Rewrite the data below from the line containing "Contattaci (30, 2468)" down through the line containing "Accetta selezionati (88, 1443)", switching "Magazine" to "Rivista" and leaving everything else unchanged.

(Word and element location data)
►

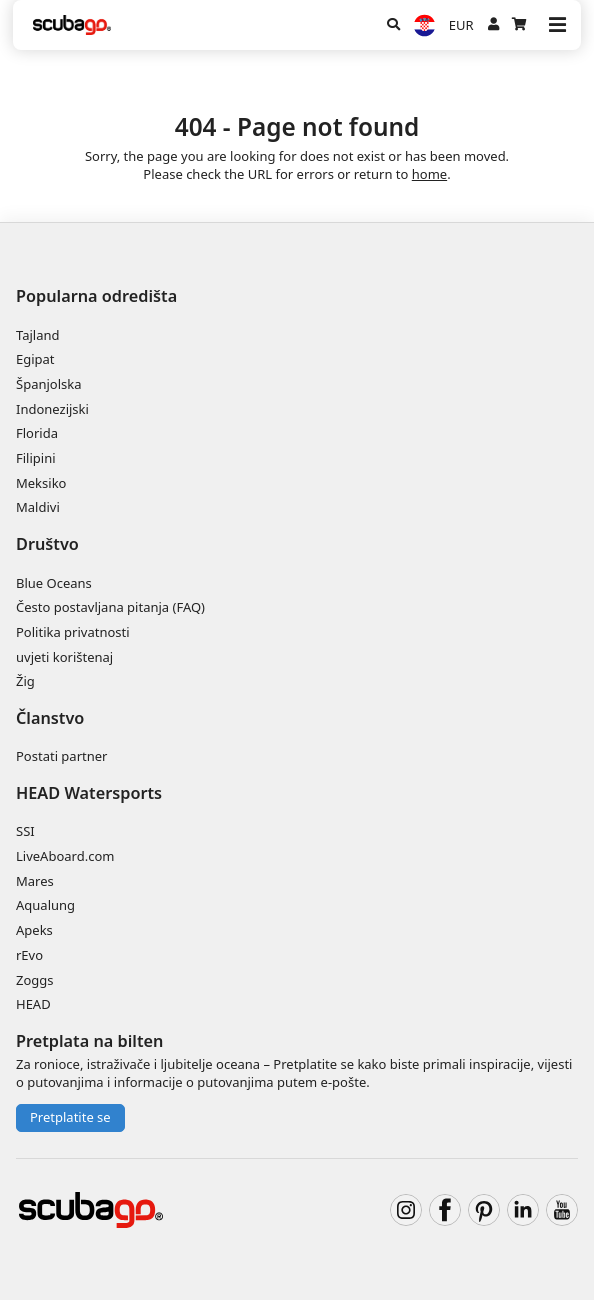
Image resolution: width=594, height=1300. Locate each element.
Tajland (38, 335)
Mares (35, 881)
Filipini (36, 458)
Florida (37, 433)
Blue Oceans (54, 583)
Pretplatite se (70, 1117)
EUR (461, 25)
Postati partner (61, 756)
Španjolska (49, 384)
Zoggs (35, 980)
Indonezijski (52, 409)
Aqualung (45, 905)
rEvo (29, 955)
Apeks (34, 930)
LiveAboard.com (65, 856)
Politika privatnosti (73, 632)
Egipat (35, 359)
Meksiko (41, 483)
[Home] (72, 25)
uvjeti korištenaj (64, 657)
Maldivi (38, 507)
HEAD (33, 1004)
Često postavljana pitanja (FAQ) (110, 607)
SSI (25, 831)
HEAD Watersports (89, 793)
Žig (25, 681)
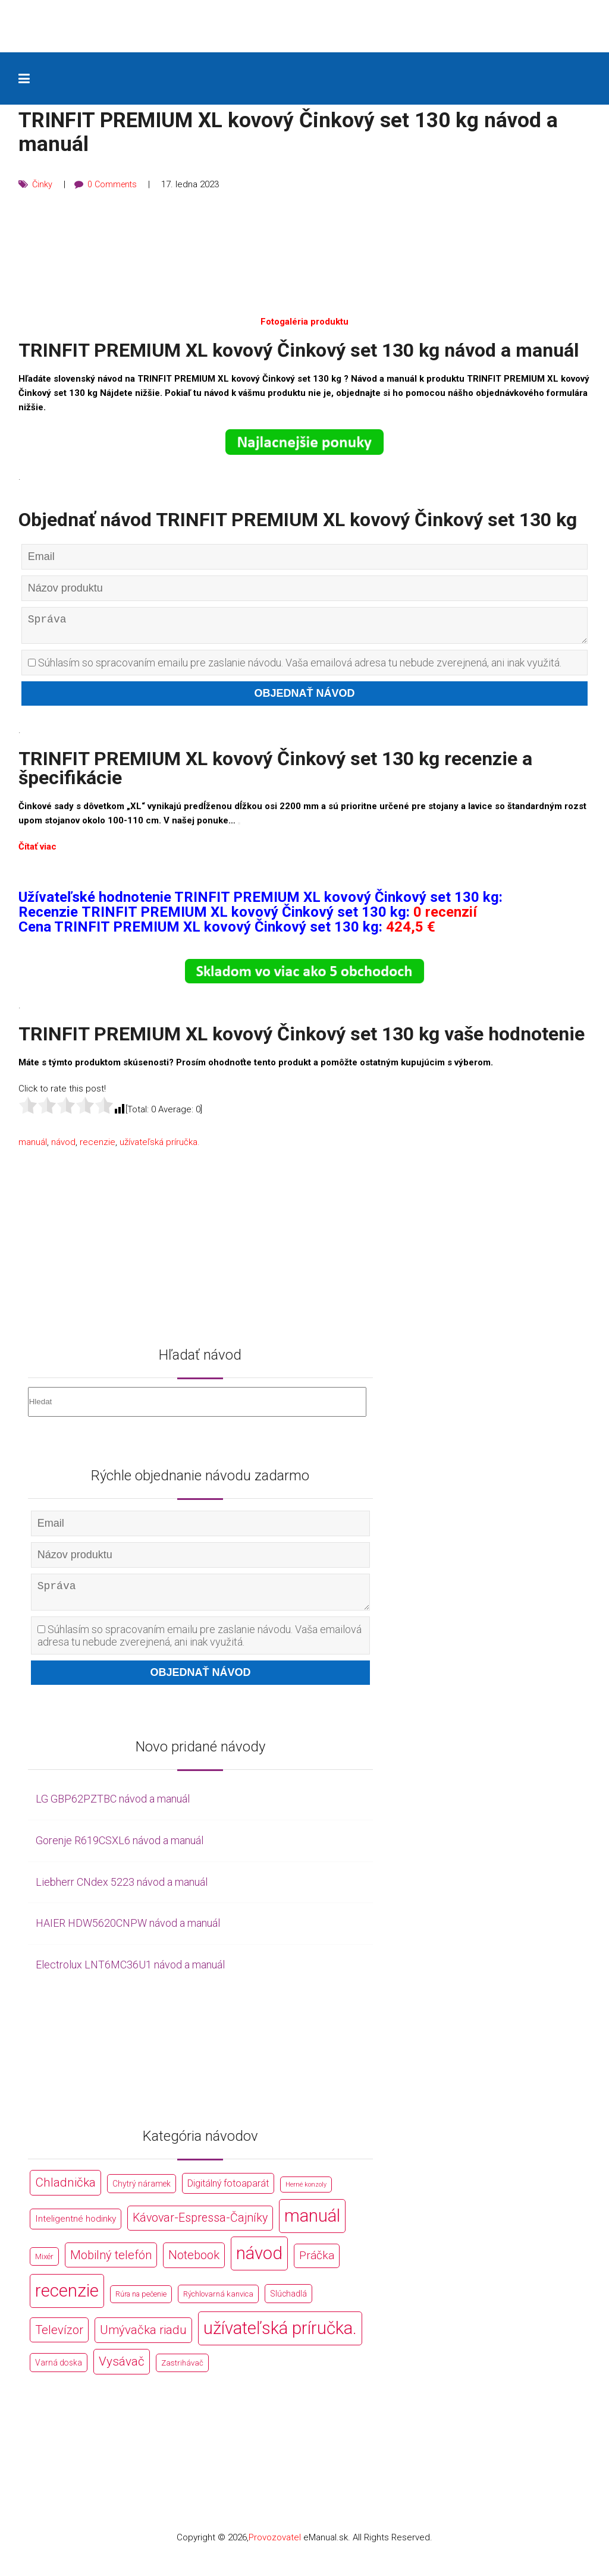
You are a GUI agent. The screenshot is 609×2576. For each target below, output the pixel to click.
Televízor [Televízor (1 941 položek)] (59, 2339)
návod (63, 1146)
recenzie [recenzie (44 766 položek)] (67, 2300)
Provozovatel (275, 2547)
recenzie (97, 1146)
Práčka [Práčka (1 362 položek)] (316, 2265)
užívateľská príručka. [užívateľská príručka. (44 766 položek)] (280, 2337)
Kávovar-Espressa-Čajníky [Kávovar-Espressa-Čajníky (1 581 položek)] (200, 2227)
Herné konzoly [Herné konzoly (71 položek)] (306, 2194)
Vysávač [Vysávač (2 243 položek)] (122, 2371)
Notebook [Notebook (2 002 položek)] (193, 2264)
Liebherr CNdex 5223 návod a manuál (122, 1891)
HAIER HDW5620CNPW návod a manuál (128, 1932)
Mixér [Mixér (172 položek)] (44, 2266)
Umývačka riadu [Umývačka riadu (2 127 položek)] (143, 2339)
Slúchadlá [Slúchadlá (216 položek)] (288, 2303)
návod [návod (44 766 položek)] (259, 2263)
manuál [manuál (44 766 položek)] (312, 2225)
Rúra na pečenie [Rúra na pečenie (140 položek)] (141, 2303)
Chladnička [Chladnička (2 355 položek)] (65, 2192)
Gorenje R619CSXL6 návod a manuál (119, 1850)
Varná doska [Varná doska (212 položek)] (58, 2372)
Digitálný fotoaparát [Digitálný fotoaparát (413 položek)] (228, 2192)
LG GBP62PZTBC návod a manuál (113, 1808)
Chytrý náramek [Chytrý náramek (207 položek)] (141, 2193)
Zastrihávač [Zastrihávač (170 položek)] (182, 2372)
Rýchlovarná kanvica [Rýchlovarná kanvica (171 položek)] (218, 2303)
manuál (32, 1146)
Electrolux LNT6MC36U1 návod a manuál (130, 1974)
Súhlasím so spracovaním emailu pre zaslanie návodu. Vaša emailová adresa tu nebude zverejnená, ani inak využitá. (294, 667)
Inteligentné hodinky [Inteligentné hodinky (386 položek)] (75, 2228)
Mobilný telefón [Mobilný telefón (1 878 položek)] (111, 2264)
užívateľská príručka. (160, 1146)
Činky (42, 184)
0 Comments (114, 184)
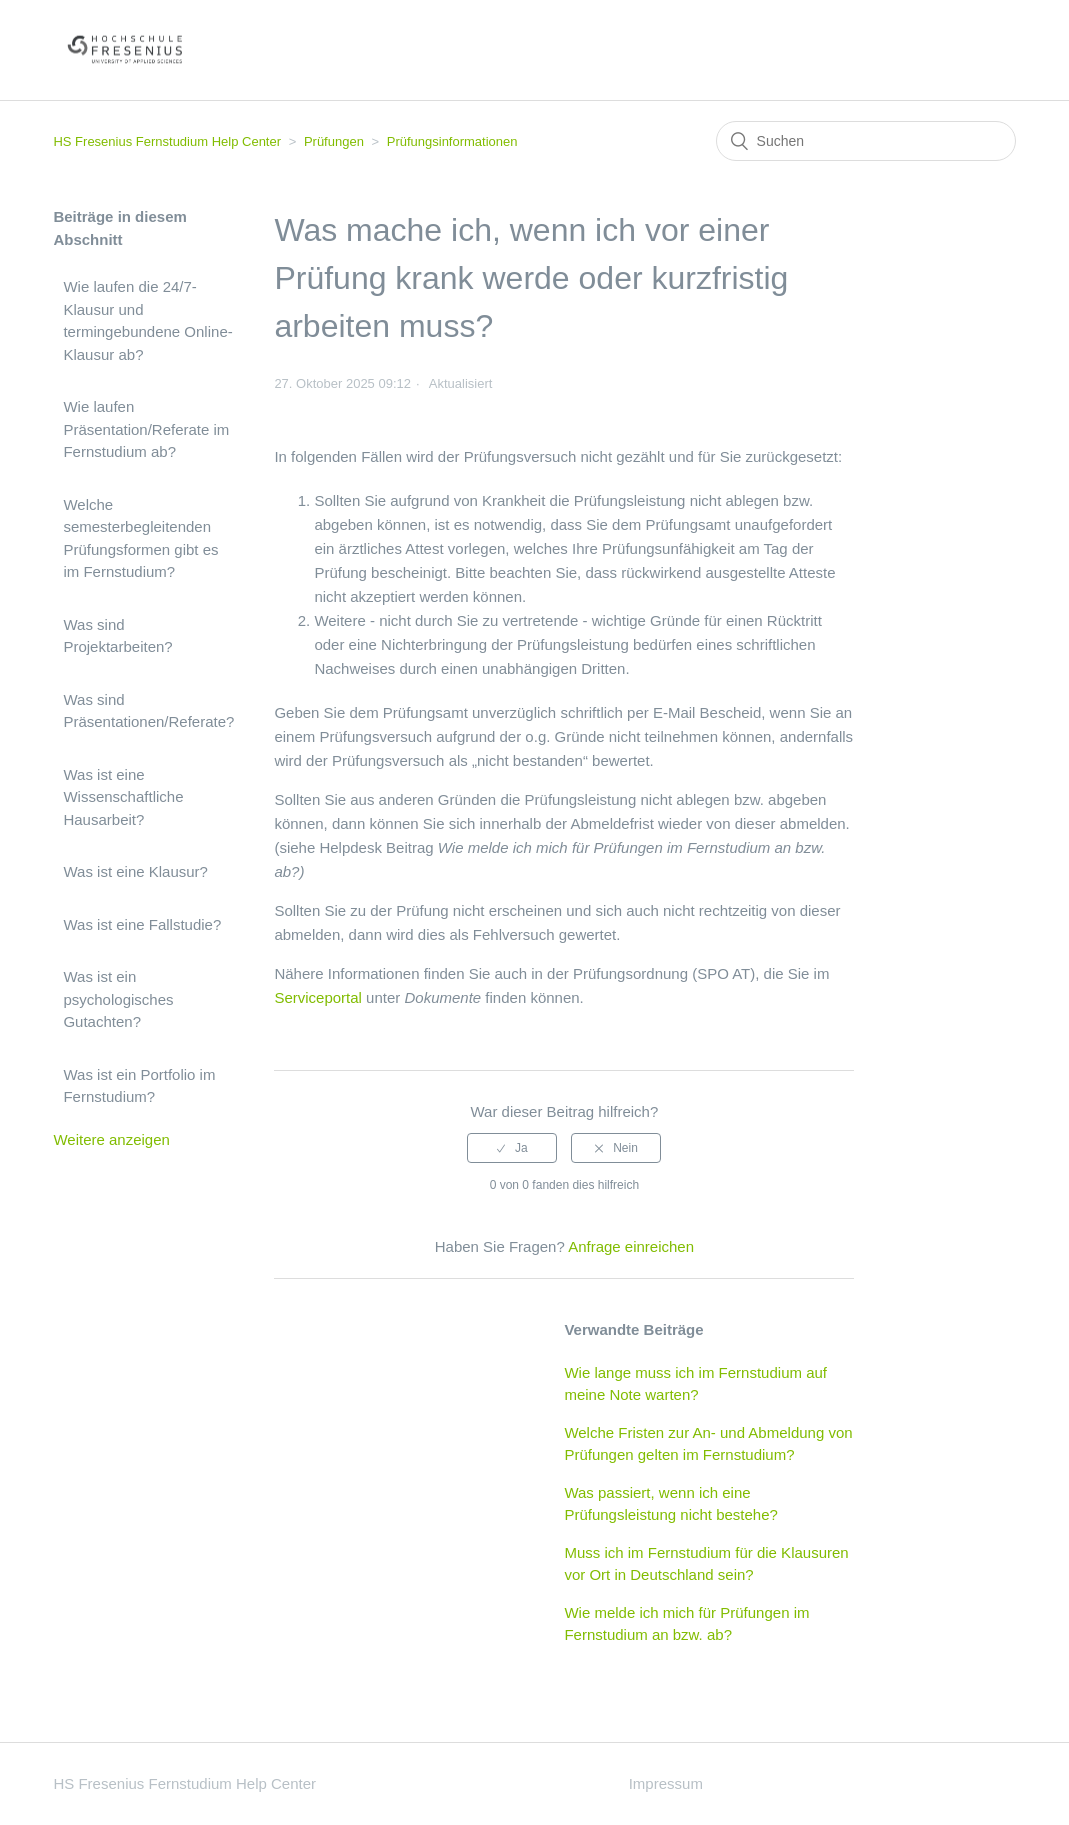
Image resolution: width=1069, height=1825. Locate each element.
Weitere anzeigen (111, 1139)
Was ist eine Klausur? (135, 871)
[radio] (512, 1148)
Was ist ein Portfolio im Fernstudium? (139, 1086)
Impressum (666, 1783)
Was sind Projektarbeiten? (117, 636)
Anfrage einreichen (631, 1246)
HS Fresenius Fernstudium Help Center (167, 141)
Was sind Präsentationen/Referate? (148, 711)
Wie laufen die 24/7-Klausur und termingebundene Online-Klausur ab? (147, 320)
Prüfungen (334, 141)
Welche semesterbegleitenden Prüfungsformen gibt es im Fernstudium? (140, 538)
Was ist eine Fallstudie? (142, 924)
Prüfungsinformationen (452, 141)
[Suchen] (866, 141)
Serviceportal (318, 997)
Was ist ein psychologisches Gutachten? (118, 999)
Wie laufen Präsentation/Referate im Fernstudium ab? (146, 429)
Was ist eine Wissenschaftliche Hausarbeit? (123, 797)
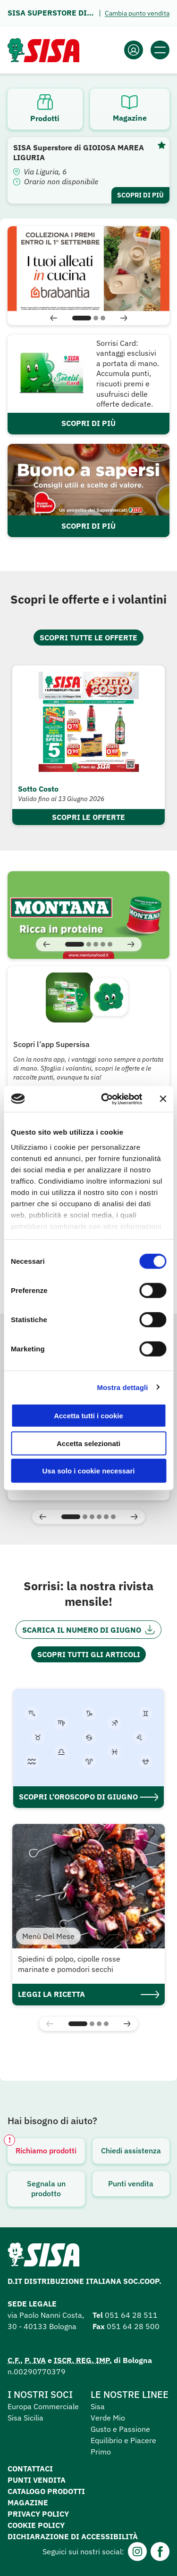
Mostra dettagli (122, 1387)
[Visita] (88, 915)
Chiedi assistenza (131, 2150)
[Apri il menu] (160, 50)
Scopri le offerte (88, 817)
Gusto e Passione (120, 2429)
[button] (54, 318)
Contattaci (30, 2468)
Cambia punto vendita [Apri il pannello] (137, 13)
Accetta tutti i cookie (88, 1416)
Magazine (28, 2502)
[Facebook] (160, 2551)
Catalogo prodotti (46, 2491)
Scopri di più (140, 195)
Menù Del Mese (48, 1936)
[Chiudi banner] (163, 1099)
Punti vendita (130, 2183)
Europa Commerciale (43, 2406)
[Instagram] (137, 2551)
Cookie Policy (36, 2525)
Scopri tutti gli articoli (88, 1654)
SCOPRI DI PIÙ (88, 423)
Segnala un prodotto (46, 2189)
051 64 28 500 (133, 2326)
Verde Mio (108, 2417)
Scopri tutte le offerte (88, 637)
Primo (101, 2451)
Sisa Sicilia (25, 2417)
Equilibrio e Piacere (123, 2440)
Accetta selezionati (88, 1443)
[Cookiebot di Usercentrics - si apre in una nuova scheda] (105, 1099)
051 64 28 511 (131, 2315)
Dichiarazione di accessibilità (73, 2536)
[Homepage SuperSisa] (43, 2257)
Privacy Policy (38, 2514)
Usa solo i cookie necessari (88, 1471)
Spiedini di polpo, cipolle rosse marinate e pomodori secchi (69, 1964)
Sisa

◄

[Solved problem]:
Contattaci (30, 2468)
Cambia punto vendita [Apri il pannello] (137, 13)
Accetta tutti i cookie (88, 1416)
Rivista (28, 2502)
[Facebook] (160, 2551)
Catalogo prodotti (46, 2491)
Scopri di più (140, 195)
Menù Del Mese (48, 1936)
[Chiudi banner] (163, 1099)
Punti vendita (130, 2183)
Europa Commerciale (43, 2406)
[Instagram] (137, 2551)
Cookie Policy (36, 2525)
Scopri tutti gli articoli (88, 1654)
SCOPRI DI PIÙ (88, 423)
Segnala un prodotto (46, 2189)
051 64 28 500 (133, 2326)
Verde Mio (108, 2417)
Scopri tutte le offerte (88, 637)
Primo (101, 2451)
Sisa Sicilia (25, 2417)
Equilibrio e Piacere (123, 2440)
Accetta selezionati (88, 1443)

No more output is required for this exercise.